WHAT THE TASK ASKS >> Continue the discussion below on bias and blind spots, picking up right after its final sentence.

We're all biased

When I was studying philosophy at Oxford University, I wanted to find the truth. The complete, absolute truth. The truth that’s supported by mountains of evidence and tomes of deductive reasoning.

But as I explored the ideas of the greatest thinkers throughout history, I internalized a critical lesson: we’re all biased. As I wrote in a tutorial paper, “All human conceptions of reality are perspectival and limited.”

I don’t mean to say we cannot know any universal truths. Actually, I’ve just shared a truth, acquired within the limits of my own perspective, that seems to be universally relevant.

Still, when we come to terms with this reality, it can change our attitude.

For me, this understanding has deepened my curiosity and desire to listen:
How do you see reality? What has your experience taught you?


I share that curiosity and desire to hear about others’ experiences with you, @Carson! I am especially interested in the relationship or interplay between our limited perspectives and the interpretations or meanings we draw from our experiences…which is no doubt why I’m drawn to psychotherapy. :laughing:

I have learned much from my experiences, and something I was reflecting on this morning – which comes off the back of something I said yesterday in this conversation re. blindness – is that to be human is to have blind spots. Limitations, if you will. Biases, yes, in terms of inclinations, even prejudices. This is why we need each other and need to be open to hearing about ourselves from one another!

The theme of blindness is present all throughout Scripture, and it’s often associated with slavery. It is the human condition. We are always being blinded or obstructed by something. Thus there is seemingly always a bondage in which we remain. Maybe that’s why Jesus’ application of the prophet’s words to himself in Luke 4 is so powerful.

… the scroll of the prophet Isaiah was handed to him. Unrolling it, he found the place where it is written:
18 “The Spirit of the Lord is on me,
because he has anointed me
to proclaim good news to the poor.
He has sent me to proclaim freedom for the prisoners
and recovery of sight for the blind,
to set the oppressed free,
19 to proclaim the year of the Lord’s favor.”
20 Then he rolled up the scroll, gave it back to the attendant and sat down. The eyes of everyone in the synagogue were fastened on him. 21 He began by saying to them, “Today this scripture is fulfilled in your hearing.”

Part of allowing Christ to set us free is to allow him to un-blind us…and to not fear that process! Facing shame…and inviting others into the process of doing so…is terrifying. But it is so crucial for our freedom and our being in the world and with others.


Hi @kathleen,

You took the words out of my mouth! :slight_smile: I was going to write about blind spots today but I had to revise the post in light of your wisdom. That’s my roundabout way of saying thank you… and acknowledging that my take isn’t that special! :slight_smile:

I also learned a lot from you. I hadn’t considered Luke 4 in this light. What a gift it is that Christ helps us to see. One way that I think God does this is through loving community - like what we are trying to build here. (Another post on this theme: But now I see).

I’m also grateful for how you normalize our being blind. It’s not necessarily something to be ashamed of or feel bad about. It is just part of the human condition…

I think I was conditioned by my school and ministry context to want to know it all. “If you complete this class, then you’ll have this material mastered.” And probably my own proud heart was part of it. But, to accept these limits as part of life is to see a tad bit more clearly.

DATA ROWS >>

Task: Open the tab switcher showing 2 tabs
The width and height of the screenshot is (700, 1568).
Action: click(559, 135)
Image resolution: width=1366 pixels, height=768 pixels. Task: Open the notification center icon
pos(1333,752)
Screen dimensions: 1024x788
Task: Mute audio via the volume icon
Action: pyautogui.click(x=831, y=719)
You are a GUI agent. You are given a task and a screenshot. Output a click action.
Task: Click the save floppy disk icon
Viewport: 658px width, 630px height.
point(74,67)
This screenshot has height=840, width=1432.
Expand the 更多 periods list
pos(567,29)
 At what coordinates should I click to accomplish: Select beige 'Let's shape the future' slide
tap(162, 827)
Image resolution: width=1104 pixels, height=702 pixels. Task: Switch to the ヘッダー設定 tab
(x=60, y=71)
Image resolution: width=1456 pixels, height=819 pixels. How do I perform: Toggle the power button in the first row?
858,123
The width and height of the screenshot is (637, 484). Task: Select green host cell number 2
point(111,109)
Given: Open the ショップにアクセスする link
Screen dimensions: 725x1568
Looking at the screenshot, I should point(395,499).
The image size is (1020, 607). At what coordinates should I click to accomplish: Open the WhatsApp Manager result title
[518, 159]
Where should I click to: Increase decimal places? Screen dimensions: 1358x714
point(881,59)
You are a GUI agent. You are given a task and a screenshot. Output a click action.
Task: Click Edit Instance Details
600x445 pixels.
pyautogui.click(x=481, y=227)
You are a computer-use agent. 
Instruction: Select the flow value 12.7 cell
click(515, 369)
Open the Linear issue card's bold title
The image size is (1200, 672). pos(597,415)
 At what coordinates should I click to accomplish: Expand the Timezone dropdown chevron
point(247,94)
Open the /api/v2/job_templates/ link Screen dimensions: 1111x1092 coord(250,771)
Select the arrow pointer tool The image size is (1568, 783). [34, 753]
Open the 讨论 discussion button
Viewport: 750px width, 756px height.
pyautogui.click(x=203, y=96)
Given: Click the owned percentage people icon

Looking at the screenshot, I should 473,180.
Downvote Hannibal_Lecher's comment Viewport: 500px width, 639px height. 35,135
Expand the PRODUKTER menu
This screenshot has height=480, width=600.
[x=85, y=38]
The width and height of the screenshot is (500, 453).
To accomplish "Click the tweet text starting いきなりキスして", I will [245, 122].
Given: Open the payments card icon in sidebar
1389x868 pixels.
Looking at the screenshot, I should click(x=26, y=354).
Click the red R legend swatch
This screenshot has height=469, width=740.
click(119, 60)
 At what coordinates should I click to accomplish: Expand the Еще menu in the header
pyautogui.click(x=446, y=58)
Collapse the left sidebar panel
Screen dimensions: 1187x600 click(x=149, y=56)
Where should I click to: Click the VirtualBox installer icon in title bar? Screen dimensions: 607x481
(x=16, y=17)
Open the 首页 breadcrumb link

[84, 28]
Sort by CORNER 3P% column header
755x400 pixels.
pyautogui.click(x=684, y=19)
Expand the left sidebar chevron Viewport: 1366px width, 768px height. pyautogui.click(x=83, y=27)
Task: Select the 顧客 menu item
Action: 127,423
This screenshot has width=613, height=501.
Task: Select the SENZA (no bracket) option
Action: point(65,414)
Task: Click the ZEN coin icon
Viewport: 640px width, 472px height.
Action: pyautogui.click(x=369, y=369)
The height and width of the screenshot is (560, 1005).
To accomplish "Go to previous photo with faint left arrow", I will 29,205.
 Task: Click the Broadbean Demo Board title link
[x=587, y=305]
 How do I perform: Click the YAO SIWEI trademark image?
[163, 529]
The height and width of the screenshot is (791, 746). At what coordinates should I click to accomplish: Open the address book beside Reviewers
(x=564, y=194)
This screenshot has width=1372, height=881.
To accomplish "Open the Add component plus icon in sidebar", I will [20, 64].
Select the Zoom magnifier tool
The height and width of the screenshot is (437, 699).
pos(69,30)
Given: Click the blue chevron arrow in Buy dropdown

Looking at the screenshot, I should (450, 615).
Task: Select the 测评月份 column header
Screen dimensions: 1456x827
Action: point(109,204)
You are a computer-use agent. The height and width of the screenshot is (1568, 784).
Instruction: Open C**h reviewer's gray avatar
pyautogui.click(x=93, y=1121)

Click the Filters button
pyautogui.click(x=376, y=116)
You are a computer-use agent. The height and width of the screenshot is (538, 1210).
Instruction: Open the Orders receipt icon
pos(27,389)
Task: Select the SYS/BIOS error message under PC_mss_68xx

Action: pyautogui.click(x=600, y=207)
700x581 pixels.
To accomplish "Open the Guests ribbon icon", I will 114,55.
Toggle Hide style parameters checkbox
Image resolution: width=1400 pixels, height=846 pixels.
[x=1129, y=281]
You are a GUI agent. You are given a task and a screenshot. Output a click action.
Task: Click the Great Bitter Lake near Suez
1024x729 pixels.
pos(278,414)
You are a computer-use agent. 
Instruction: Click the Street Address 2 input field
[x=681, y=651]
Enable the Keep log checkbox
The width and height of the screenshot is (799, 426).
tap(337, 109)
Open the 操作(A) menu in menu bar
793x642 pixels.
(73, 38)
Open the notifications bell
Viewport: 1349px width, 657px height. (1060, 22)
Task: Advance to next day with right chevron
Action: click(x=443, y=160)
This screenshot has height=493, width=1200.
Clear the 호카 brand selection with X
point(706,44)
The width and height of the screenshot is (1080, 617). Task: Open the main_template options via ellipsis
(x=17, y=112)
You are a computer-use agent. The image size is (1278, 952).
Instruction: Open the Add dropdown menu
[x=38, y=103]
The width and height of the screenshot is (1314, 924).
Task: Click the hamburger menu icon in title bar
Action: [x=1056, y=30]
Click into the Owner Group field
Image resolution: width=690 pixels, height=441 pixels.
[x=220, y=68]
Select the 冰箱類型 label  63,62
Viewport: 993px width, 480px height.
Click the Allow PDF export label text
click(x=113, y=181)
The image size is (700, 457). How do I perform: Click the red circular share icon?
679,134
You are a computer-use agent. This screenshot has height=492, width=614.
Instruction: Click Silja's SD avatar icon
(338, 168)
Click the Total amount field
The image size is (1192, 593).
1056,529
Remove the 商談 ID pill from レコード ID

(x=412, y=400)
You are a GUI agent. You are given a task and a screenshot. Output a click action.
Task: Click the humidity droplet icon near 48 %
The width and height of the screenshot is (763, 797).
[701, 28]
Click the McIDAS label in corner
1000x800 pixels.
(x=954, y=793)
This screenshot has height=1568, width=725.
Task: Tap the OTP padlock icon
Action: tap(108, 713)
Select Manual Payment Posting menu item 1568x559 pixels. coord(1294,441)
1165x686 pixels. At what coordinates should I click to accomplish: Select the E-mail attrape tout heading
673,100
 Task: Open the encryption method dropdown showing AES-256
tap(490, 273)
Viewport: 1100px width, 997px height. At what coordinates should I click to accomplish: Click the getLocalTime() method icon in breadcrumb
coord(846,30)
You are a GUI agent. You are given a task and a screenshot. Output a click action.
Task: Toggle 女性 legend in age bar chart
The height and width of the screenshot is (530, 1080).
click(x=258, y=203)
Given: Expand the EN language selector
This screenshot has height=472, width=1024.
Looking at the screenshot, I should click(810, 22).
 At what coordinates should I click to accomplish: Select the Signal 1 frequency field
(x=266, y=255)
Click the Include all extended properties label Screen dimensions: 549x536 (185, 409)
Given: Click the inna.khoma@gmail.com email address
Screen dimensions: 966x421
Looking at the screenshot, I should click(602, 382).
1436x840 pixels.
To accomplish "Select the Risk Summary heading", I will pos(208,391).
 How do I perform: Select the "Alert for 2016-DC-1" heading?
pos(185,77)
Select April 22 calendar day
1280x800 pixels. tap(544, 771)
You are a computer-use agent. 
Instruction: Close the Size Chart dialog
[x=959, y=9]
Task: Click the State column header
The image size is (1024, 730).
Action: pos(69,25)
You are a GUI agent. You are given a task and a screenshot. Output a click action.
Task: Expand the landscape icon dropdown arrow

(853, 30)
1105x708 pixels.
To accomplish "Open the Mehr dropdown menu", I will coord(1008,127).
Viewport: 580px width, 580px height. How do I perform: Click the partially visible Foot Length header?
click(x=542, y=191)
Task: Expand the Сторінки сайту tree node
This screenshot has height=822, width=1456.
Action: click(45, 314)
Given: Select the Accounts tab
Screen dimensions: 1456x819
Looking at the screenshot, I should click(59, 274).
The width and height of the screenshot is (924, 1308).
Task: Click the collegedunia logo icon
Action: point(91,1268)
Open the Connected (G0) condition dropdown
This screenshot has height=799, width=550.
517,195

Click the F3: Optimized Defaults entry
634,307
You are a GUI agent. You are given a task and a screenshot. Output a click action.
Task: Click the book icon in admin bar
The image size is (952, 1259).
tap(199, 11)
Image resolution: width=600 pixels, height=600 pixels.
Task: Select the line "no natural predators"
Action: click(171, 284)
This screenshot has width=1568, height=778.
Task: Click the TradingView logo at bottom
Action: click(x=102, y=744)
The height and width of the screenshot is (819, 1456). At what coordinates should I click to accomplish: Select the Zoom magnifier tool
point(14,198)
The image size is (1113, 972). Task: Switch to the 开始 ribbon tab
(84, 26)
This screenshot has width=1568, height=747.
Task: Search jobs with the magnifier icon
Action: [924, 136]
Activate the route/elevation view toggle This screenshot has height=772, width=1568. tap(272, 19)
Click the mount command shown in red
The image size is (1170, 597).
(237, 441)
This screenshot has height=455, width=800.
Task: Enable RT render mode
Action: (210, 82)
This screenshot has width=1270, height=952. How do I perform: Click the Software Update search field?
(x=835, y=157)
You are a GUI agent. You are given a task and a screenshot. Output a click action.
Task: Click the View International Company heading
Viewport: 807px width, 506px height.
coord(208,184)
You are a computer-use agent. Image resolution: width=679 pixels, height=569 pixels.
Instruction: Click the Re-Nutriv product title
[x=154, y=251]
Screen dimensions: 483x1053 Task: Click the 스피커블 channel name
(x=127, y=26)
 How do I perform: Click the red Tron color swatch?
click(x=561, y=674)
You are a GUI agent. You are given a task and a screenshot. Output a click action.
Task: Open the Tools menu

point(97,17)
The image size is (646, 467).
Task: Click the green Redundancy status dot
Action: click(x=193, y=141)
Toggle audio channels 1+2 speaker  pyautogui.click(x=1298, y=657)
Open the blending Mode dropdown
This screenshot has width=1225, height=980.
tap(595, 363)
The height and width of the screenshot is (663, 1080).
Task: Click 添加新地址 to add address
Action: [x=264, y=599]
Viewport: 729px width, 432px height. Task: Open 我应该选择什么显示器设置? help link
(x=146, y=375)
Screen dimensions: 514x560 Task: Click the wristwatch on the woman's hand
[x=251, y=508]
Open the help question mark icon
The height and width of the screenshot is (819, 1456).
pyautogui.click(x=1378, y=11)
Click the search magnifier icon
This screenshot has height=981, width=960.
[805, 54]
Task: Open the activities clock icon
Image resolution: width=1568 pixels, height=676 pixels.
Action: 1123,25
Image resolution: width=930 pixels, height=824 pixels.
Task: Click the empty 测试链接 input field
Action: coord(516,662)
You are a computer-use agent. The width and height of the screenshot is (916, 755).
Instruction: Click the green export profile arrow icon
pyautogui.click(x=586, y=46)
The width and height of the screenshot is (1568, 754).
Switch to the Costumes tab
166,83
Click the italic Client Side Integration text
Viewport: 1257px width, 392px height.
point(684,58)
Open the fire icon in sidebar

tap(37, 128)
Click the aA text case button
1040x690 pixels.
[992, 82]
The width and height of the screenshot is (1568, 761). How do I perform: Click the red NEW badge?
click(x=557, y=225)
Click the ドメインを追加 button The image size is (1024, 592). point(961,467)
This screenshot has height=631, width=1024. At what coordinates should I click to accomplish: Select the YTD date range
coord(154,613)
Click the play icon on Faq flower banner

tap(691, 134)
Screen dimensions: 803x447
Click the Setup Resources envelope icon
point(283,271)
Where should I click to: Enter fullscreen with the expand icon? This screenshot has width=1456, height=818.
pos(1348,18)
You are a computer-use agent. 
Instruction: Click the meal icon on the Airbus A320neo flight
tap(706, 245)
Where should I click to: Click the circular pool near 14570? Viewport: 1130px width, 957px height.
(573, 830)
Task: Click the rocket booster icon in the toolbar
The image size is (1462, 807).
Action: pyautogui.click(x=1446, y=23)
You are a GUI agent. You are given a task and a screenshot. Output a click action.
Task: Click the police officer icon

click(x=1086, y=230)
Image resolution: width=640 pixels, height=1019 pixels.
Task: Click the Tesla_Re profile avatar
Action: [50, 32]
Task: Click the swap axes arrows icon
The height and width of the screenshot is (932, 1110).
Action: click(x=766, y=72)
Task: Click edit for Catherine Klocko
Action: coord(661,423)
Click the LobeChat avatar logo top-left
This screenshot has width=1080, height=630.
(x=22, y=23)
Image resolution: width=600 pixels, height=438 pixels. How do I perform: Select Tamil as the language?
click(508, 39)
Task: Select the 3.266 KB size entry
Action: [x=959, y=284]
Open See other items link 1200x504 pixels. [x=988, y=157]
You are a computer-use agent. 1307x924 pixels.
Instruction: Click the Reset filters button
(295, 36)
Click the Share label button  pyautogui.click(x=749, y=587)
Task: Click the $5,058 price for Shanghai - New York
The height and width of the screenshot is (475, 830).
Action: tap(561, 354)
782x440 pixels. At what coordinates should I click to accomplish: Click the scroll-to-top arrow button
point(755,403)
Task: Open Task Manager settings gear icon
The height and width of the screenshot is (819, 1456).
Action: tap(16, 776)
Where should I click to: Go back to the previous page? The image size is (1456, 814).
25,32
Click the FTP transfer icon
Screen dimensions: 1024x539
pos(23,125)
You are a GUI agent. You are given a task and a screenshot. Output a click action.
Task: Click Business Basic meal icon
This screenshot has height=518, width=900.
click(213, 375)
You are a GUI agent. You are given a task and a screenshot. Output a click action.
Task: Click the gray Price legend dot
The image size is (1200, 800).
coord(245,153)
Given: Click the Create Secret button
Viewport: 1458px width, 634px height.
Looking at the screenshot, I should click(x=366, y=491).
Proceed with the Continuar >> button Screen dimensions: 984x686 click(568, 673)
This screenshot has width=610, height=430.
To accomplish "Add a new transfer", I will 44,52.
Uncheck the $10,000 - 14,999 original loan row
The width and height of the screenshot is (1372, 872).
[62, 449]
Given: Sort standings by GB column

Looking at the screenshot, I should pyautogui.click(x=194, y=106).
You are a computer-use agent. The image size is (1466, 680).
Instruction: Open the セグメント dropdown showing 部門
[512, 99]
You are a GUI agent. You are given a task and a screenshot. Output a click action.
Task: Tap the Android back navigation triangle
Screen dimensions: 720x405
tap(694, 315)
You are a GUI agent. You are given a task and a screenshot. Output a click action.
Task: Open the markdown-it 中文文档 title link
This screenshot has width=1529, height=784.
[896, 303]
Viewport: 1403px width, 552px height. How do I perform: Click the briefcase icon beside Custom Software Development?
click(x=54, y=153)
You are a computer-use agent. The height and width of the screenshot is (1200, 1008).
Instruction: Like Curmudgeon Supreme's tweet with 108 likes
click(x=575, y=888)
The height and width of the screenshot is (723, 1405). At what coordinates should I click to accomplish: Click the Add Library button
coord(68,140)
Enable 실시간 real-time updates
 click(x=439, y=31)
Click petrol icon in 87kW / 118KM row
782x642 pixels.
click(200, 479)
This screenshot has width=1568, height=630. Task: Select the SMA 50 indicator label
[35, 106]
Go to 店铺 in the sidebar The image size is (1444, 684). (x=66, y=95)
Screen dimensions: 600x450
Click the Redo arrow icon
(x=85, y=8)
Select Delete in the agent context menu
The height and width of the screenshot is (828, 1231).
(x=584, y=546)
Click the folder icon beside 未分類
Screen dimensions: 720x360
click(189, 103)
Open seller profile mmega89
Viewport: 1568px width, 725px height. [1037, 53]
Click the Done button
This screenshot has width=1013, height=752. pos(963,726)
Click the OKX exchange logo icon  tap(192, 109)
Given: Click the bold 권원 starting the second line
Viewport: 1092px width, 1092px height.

REPLY >>
Hi @Carson,

*I originally drafted the below response on the discussion Do Christians believe in the truth? but never really felt it fit completely with the topic. *

Years ago a friend and I would text witty quotes or sayings back and forth for fun. They could be from something we read or just from our own thoughts. One particular one that I came up with was,

There is one absolute truth, by which, all other truths are judged to be either true or false.

Since we were both Christians I thought she would agree and applaud my pithy saying. I was shocked that she flatly disagreed with it. Saying that there is no absolute truth and that it’s all subjective. Later on I asked her what is Jesus since he identified himself as The Truth. I don’t fully remember her response but I do remember she wouldn’t accept the idea of an absolute truth that exists outside our own subjective viewpoint. I was flummoxed by her position.

Rewind a few years from that episode to when I was in on mission in Amsterdam. I was walking the streets with a friend praying and sharing the Gospel. In one conversation we were talking to a man who argued that there is no moral absolutes and my friend, Matt, argued dogmatically that there is. His arguments his attempt to convince the man that there is a God. While I didn’t disagree with the points that Matt had made, I questioned him about his dogmatic approach to try and convince the man of truth.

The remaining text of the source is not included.